Dataset entries:
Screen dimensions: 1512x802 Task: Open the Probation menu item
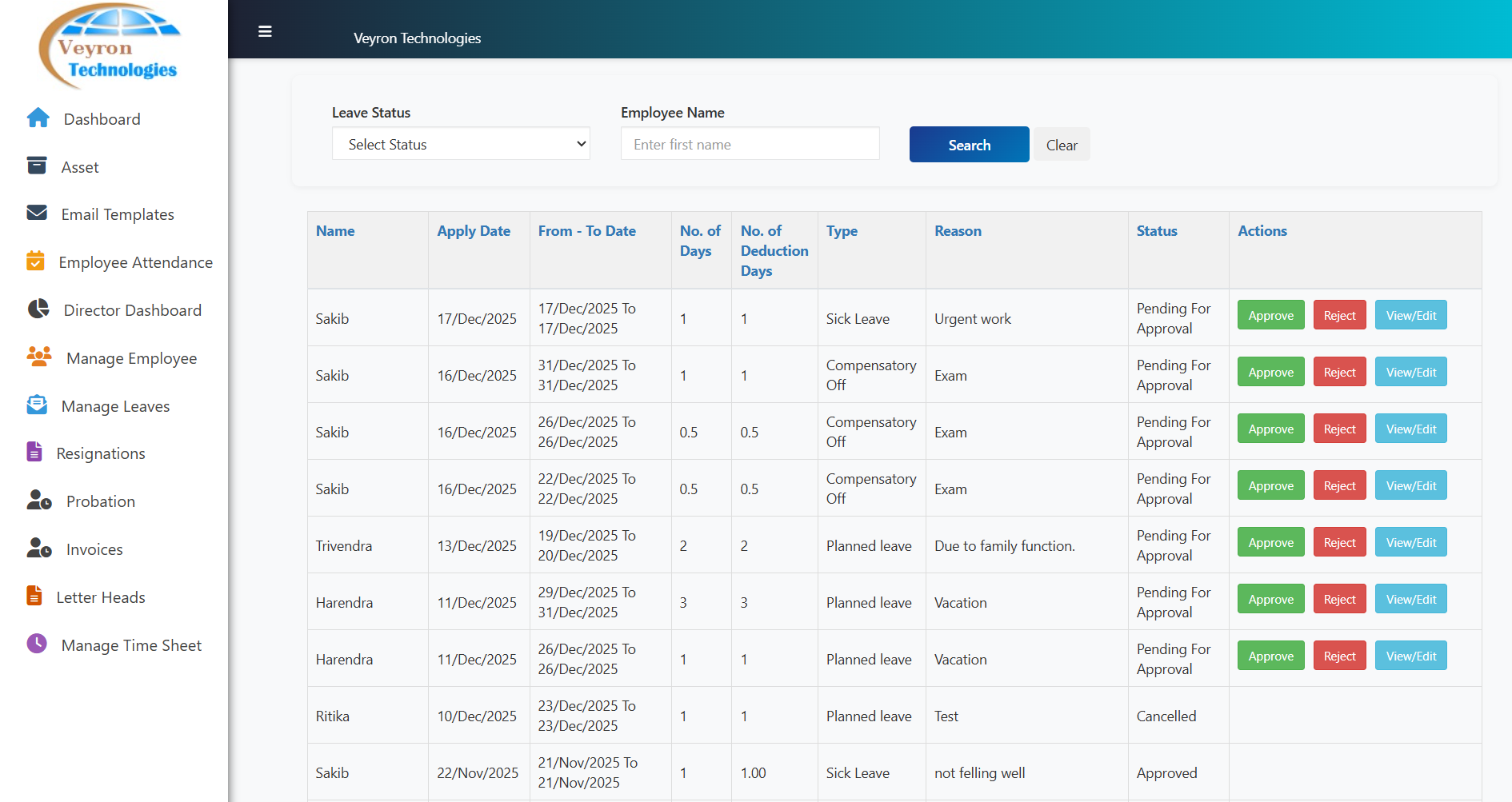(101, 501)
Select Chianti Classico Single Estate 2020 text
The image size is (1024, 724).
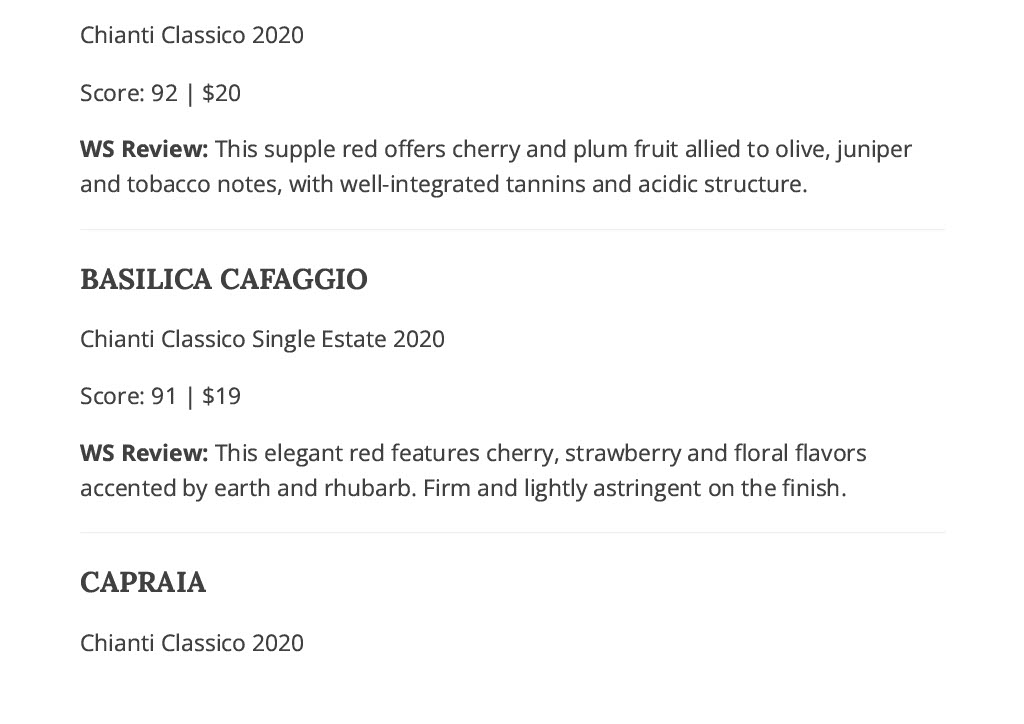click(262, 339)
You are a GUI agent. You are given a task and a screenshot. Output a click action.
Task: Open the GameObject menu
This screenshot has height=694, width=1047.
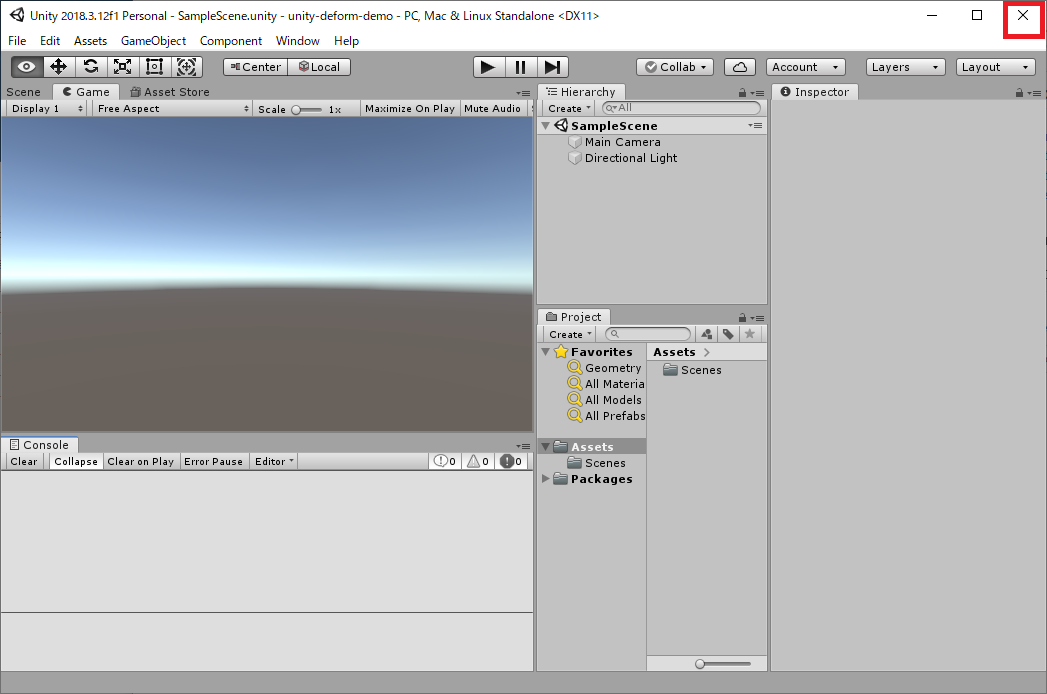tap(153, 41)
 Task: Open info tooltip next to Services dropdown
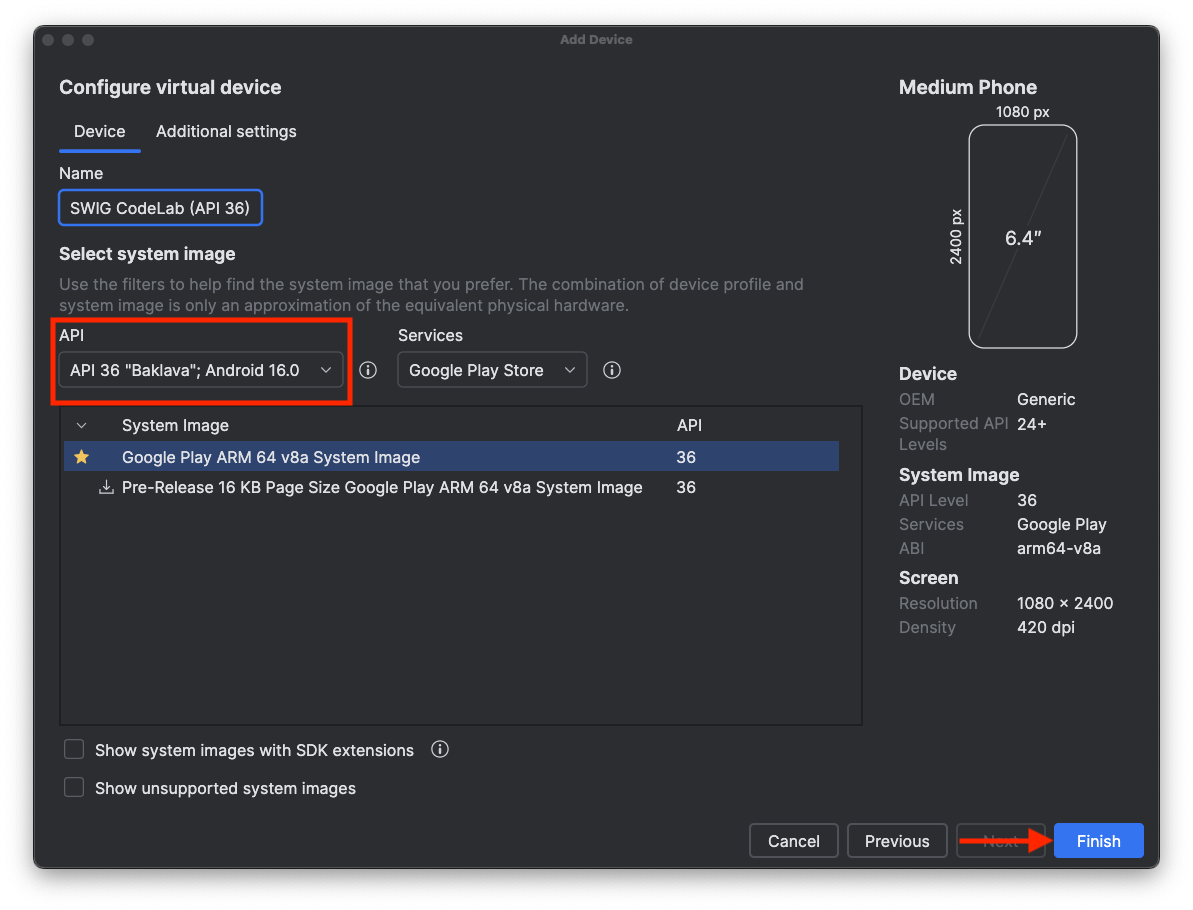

Exercise aim: Omit the pictures, then extract verbatim only those lines that fall between the line containing "Task: Open the GameObject menu" and the final line of the records above, both included.

Exercise solution:
Task: Open the GameObject menu
This screenshot has height=694, width=1047.
tap(153, 41)
 Task: Open info tooltip next to Services dropdown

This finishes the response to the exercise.